» GIVEN TASK
Count the lines in the listing below that contain the word "panel". Reply with the number only.

» SOURCE MATERIAL
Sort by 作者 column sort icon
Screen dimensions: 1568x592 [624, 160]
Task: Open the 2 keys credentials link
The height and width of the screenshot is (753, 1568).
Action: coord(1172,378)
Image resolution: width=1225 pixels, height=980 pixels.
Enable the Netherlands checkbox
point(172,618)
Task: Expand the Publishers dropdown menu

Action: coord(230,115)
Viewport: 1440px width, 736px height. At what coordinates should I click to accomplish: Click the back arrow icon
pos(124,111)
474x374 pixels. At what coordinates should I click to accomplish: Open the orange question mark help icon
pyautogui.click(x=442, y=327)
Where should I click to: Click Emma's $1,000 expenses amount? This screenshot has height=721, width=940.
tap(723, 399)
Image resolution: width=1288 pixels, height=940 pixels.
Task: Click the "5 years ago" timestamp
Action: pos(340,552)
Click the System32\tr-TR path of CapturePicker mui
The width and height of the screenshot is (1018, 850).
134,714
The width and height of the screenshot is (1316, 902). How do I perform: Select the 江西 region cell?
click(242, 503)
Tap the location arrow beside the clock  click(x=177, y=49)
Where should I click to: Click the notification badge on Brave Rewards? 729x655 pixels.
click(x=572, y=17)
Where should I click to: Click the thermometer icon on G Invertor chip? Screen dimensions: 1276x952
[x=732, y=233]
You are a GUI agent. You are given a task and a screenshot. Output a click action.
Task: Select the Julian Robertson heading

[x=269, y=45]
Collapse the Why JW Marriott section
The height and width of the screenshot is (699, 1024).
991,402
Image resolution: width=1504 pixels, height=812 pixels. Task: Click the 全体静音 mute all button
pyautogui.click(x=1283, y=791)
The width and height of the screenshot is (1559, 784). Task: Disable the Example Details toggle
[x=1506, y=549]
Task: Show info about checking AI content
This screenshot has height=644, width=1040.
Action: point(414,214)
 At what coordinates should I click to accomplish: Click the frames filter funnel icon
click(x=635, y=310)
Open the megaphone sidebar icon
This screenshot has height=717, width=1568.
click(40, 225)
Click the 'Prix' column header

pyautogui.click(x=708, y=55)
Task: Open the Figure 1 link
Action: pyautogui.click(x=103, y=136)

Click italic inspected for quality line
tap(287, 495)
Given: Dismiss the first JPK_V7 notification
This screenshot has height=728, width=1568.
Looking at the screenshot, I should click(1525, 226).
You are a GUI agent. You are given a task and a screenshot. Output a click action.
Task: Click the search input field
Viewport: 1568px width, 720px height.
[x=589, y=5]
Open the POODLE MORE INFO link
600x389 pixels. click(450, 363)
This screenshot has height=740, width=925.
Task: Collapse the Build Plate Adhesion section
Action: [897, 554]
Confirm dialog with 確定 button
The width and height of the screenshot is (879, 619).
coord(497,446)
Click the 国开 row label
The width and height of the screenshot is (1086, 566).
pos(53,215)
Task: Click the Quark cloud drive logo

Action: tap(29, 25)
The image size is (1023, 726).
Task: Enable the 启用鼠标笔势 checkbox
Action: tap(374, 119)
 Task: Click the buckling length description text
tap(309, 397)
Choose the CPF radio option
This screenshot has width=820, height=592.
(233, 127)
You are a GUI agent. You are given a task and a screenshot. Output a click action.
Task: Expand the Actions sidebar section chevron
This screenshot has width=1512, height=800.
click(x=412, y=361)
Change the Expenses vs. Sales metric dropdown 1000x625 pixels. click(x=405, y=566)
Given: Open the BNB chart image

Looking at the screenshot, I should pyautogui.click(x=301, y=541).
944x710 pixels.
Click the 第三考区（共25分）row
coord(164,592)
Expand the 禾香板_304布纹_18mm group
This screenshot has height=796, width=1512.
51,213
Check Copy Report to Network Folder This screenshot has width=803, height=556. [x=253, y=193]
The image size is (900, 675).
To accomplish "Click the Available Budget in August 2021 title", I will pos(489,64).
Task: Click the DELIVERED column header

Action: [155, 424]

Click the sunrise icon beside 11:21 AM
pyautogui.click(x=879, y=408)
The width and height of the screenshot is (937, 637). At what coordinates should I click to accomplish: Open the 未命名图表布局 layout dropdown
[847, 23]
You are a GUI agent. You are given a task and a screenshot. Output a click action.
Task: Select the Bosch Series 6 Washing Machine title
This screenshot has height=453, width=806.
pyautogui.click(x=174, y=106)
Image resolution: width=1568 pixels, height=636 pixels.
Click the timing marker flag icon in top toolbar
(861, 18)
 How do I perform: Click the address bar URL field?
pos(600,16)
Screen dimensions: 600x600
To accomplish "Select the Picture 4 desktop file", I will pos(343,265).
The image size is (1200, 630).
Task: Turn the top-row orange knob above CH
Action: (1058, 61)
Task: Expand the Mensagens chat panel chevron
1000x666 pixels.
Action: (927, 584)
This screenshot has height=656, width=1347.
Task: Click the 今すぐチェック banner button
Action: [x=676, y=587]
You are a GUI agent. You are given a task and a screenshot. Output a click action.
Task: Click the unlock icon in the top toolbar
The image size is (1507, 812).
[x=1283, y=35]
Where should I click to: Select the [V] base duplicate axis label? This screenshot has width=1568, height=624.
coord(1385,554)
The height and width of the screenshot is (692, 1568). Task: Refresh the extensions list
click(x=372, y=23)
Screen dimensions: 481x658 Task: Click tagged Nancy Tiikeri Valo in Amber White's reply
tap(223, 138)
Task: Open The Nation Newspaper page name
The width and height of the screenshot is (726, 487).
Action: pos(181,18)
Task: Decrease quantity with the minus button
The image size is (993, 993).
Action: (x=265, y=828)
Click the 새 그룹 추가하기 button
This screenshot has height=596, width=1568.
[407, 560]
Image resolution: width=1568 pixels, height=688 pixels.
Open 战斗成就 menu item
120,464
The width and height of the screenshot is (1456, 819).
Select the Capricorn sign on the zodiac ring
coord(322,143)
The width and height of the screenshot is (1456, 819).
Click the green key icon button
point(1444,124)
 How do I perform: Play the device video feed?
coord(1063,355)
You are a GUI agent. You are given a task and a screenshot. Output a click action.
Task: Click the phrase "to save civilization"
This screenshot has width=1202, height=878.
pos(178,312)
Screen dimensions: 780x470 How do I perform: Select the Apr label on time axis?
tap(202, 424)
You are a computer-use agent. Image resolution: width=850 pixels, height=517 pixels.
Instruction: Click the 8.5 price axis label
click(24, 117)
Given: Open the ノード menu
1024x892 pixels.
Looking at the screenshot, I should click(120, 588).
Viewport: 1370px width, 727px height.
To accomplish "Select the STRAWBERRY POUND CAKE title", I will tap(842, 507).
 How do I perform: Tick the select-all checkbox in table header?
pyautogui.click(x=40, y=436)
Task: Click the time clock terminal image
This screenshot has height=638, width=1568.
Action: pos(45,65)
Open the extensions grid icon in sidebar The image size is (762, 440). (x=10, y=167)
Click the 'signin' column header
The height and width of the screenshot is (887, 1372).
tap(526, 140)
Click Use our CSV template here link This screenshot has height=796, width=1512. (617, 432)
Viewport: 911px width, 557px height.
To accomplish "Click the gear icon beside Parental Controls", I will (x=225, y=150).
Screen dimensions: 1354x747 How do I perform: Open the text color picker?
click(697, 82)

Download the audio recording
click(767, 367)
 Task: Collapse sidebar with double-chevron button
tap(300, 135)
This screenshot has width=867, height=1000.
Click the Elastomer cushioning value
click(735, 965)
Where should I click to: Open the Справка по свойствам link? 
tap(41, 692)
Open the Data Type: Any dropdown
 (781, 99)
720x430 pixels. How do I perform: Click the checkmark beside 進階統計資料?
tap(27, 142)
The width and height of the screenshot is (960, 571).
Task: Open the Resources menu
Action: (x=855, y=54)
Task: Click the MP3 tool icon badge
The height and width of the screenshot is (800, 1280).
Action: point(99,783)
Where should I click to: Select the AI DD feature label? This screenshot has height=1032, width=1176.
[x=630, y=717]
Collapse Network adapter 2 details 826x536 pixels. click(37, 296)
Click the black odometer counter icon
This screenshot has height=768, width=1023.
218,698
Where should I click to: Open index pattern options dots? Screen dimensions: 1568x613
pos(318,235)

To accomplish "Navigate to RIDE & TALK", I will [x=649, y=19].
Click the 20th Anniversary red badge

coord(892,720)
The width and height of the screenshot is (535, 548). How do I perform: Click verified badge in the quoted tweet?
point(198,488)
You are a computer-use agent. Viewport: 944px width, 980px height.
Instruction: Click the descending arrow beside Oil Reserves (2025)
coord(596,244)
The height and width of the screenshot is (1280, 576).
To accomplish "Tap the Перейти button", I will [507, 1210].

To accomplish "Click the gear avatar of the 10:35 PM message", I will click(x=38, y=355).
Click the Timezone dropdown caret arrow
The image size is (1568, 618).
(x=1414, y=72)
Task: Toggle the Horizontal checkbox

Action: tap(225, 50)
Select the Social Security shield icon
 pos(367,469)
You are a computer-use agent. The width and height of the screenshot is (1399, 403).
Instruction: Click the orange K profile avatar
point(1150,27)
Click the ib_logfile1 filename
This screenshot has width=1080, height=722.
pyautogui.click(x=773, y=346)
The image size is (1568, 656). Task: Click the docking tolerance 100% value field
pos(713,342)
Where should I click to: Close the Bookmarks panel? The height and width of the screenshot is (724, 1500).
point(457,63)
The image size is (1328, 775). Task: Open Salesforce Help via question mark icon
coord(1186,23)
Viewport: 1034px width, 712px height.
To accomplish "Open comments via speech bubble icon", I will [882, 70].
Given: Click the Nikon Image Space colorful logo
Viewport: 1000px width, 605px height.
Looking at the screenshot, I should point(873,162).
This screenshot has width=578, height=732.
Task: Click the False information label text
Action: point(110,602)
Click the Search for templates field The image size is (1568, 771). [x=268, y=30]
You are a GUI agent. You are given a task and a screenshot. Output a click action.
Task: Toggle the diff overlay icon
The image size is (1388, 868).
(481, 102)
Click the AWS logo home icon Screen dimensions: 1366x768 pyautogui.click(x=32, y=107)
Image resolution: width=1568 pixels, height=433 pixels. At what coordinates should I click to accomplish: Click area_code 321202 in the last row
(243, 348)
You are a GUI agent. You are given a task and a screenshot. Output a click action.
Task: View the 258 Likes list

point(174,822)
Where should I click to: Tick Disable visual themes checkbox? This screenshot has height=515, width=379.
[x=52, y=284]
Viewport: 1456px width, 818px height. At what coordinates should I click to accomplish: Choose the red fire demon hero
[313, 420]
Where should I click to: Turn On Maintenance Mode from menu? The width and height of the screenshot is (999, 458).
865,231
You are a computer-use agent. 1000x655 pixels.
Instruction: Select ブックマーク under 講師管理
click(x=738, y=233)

» ANSWER BELOW
2